<<<<
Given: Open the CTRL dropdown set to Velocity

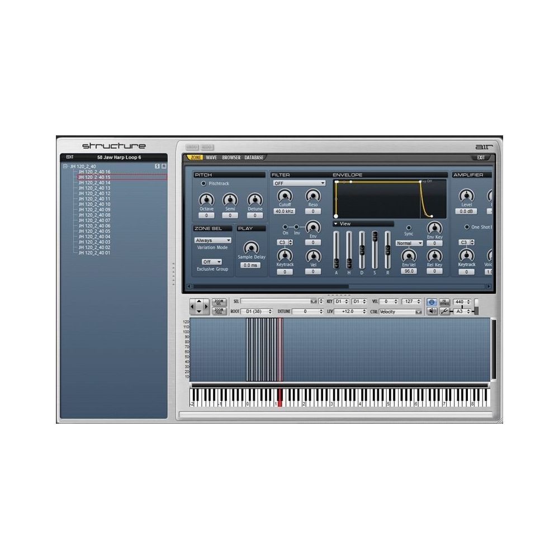Looking at the screenshot, I should point(401,311).
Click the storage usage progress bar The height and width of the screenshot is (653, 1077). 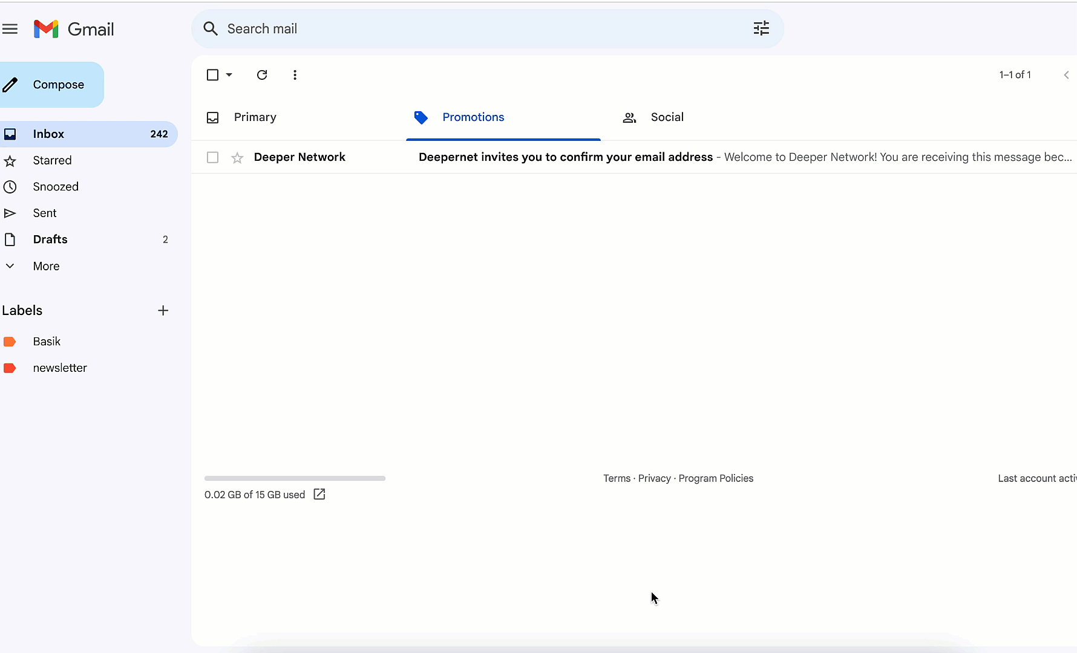point(295,478)
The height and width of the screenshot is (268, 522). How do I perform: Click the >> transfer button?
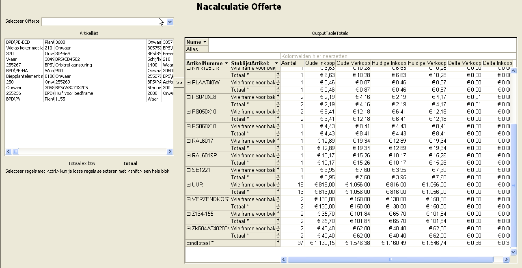pos(179,82)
>>>>
* _Exercise details_:
Keep out the pictures, and copy exactly the lines from the one that contains "The height and width of the screenshot is (268, 522)." through the final line of the records above, both ends included.

* _Result of this exercise_:
The height and width of the screenshot is (268, 522). How do I perform: Click the >> transfer button?
pos(179,82)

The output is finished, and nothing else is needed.